AC&P est-il une personnalité qualifiée?
Un article du Monde attire l’attention de Freedonia, le terrain de la société civile (immobilière), sur le renouvellement imminent du Conseil économique et social. La loi organique et les décrets apprennent que le CES compte comme membres:
1° 69 représentants des salariés
-> 17 CGT dont un de l’UGICT;
-> 17 CFDT dont un de l’UCIC;
-> 17 CGT-Force ouvrière, dont un de l’UCI;
-> 7 de la CGC (sans CFE dans le décret?);
-> 6 de la CFTC;
-> 3 de l’UNSA;
-> 1 de la FSU;
-> 1 représentant de l’organisation choisie par décret en Conseil d’Etat parmi les organisations les plus représentatives des salariés de l’agriculture et des organismes agricoles et agro-alimentaires (aujourd’hui: l’Unsa2A).

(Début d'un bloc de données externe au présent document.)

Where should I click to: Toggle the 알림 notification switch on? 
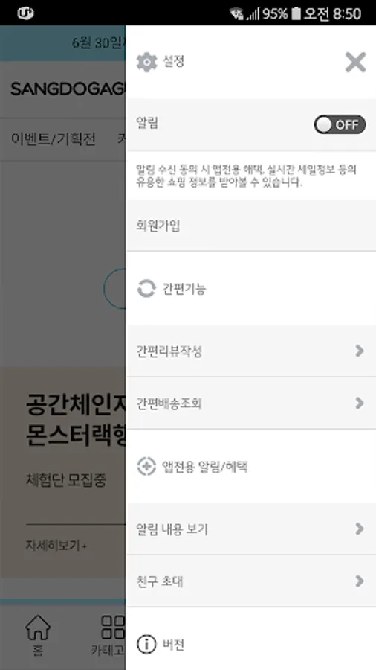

2° 72 représentants des entreprises, dont :
-> 27 représentants des entreprises privées non agricoles ; Les vingt-sept représentants des entreprises privées non agricoles sont désignés par accord (en fait, par tiers) entre le MEDEF, la CGPME et l’ACFCI, dont un sur proposition du Centre des jeunes dirigeants d’entreprise.
-> 10 représentants des artisans, à savoir: 5 représentants désignés par l’APCM; 5 représentants désignés par accord entre les organisations professionnelles regroupées au sein de l’UPA, la CNAMS, la CAPEB, la CGAD (section artisanale).
-> 10 représentants des entreprises publiques (sur le rapport des ministres de tutelle, sur proposition du Haut Conseil du secteur public);
-> 25 représentants des exploitants agricoles : 8 représentants désignés par l’APCA ; 12 représentants désignés par la FNSEA ; 2 représentants désignés par le CNJA; 1 représentant désigné par la Confédération paysanne; 1 représentant désigné par la confédération nationale des syndicats d’exploitants familiaux (Modef) ; 1 représentant désigné par la confédération nationale de la mutualité, de la coopération et du crédit agricoles.
3° 3 représentants des professions libérales : un représentant des professions de santé ; un représentant des professions juridiques ; un représentant des autres professions libérales. Ils sont désignés par l’UNAPL.
4° 10 représentants de la mutualité, de la coopération et du crédit agricoles :
-> 3 représentants désignés par la fédération nationale de la mutualité agricole (sic, la MSA quoi) ;
-> 5 désignés par la CFCA ;
-> 2 représentants désignés par la fédération nationale du crédit agricole.
5° 5 représentants des coopératives non agricoles :
-> 2 représentants désignés par la confédération générale des sociétés coopératives ouvrières de production ;
-> 2 représentants désignés par la fédération nationale des coopératives de consommateurs ;
-> 1 représentant désigné par la FNSC HLM.
6° 4 représentants de la mutualité non agricole, désignés par la FNMF ;
7° 17 représentants des activités sociales :
-> 10 représentants des associations familiales, dont 6 désignés directement par l’UNAF et 4 désignés par les mouvements familiaux à recrutement général habilités à cet effet par l’UNAF ;
-> 1 représentant du logement désigné par décret pris sur le rapport du ministre chargé du logement ;
-> 1 représentant de l’épargne désigné par décret pris sur le rapport du ministre chargé des finances ;
-> 5 représentants des autres associations désignés par décret sur proposition du CNVA ;
8° 9 représentants des activités économiques et sociales des départements, des territoires et des collectivités territoriales à statut particulier d’outre-mer, désignés par décret pris sur le rapport du ministre chargé de l’outre-mer après consultation des organisations professionnelles locales les plus représentatives. La liste des organisations les plus représentatives et les modalités de cette consultation sont fixées par un arrêté du ministre chargé de l’outre-mer ;
9° 2 représentants des Français établis hors de France, désignés par décret pris sur le rapport du ministre des affaires étrangères, après consultation du conseil supérieur des Français de l’étranger (sic, l’Assemblée des Français de l’étranger) ;
10° 40 personnalités qualifiées dans le domaine économique, social, scientifique ou culturel, désignées par décret en Conseil des ministres, pris sur le rapport du Premier ministre. Parmi les nommés de 1999, on comptait Michel Roussin, (feu) Jacques Dondoux (viré du gouvernement parce qu’il roupillait en Conseil des ministres quand il ne reprenait pas la parole à Chirac),Jean-Claude Casanova.